In Aspergilli, D-xylose acts as the inducer of xylanolytic genes (de Vries et al, 1999; Gouka et al, 1996). In addition, xylanase production appeared to be improved in both T. reesei (Xiong et al, 2004) and Penicillium canescens (Vavilova et al., 2003) grown on L-arabinose-containing media.
Metabolic control analysis and metabolic pathway engineering are other helpful means of strain improvement. It has been shown that the flux control of xylose metabolism is exerted at the first two steps (Prathumpai et al., 2003).

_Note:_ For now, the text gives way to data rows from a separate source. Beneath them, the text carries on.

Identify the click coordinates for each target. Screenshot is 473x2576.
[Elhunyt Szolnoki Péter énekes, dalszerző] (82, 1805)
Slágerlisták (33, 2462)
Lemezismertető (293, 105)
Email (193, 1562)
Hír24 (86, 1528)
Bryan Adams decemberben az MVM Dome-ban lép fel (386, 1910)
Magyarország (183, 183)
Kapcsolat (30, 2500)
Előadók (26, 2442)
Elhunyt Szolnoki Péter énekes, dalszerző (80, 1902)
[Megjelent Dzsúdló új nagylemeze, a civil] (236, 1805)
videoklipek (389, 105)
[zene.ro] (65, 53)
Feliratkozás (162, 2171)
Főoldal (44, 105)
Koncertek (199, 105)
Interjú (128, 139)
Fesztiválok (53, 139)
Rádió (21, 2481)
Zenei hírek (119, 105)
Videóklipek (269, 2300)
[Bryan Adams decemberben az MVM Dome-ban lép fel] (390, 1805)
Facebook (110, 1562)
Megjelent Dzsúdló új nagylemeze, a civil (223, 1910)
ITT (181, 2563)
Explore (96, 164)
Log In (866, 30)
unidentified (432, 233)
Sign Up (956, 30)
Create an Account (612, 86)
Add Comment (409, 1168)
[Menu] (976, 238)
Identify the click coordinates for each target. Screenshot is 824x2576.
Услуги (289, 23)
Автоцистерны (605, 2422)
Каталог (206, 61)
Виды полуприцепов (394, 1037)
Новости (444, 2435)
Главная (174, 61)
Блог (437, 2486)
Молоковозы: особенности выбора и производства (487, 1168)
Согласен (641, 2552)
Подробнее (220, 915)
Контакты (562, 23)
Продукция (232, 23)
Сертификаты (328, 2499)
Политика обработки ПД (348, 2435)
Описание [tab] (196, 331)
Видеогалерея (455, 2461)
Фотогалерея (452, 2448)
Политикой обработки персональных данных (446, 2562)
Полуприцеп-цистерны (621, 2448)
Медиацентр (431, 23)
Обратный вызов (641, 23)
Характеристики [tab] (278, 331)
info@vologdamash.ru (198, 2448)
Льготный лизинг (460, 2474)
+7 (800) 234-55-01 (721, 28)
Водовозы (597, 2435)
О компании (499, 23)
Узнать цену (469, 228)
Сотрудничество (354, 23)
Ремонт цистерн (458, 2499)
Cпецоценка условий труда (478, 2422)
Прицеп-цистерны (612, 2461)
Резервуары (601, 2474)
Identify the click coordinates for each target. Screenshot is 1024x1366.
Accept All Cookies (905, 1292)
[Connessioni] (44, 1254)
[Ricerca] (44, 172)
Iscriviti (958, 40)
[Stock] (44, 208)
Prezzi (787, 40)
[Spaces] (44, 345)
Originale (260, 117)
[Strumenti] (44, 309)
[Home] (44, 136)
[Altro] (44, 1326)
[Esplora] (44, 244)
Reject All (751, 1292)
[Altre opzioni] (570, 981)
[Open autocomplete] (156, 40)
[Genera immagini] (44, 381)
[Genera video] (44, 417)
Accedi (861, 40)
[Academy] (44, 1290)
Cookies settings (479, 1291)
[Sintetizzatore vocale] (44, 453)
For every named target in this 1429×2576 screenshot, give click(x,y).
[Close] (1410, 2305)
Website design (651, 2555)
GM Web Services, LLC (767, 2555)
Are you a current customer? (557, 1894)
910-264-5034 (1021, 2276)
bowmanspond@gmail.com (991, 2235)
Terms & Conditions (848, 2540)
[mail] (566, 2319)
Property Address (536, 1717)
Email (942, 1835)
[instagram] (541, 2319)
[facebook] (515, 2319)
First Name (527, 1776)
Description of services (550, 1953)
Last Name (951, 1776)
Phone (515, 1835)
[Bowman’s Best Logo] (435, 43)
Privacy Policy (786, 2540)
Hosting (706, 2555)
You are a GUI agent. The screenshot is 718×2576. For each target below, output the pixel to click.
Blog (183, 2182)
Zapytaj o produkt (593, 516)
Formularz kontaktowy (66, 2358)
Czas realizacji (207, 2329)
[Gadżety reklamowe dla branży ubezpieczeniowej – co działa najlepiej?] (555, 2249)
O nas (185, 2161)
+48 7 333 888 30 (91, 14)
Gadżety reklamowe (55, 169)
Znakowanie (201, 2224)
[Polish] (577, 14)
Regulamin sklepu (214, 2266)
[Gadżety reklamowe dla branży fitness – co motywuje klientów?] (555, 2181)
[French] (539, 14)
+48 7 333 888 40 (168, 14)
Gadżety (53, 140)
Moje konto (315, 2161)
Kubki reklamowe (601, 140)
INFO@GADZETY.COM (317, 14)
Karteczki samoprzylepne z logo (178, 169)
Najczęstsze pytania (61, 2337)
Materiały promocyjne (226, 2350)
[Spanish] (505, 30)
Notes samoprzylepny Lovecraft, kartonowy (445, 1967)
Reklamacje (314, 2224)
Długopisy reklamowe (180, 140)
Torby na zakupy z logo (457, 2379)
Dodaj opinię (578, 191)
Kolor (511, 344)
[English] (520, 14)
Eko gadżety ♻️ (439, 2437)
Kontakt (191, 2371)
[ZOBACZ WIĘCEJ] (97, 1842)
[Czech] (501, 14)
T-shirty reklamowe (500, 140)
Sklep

Disruption of one of the genes responsible for D-xylose reduction resulted in an increase of xylanase transcription (Hasper et al., 2000).
The most spectacular improvement of heterologous protein production yields was obtained by the C-terminal fusion of a protein of interest to a well-secreted fungal protein (Ward et al., 1990, Contreras et al., 1991).
In addition, deletion of genes with non-desirable activities, like proteases, appears to be extremely useful to elevate expression (Van den Hombergh et al., 1997).
It is an object of the present invention to provide improved methods for increasing production of proteins of interest in host cells in which the activity of a transcription factor involved in metabolic regulation has been modified.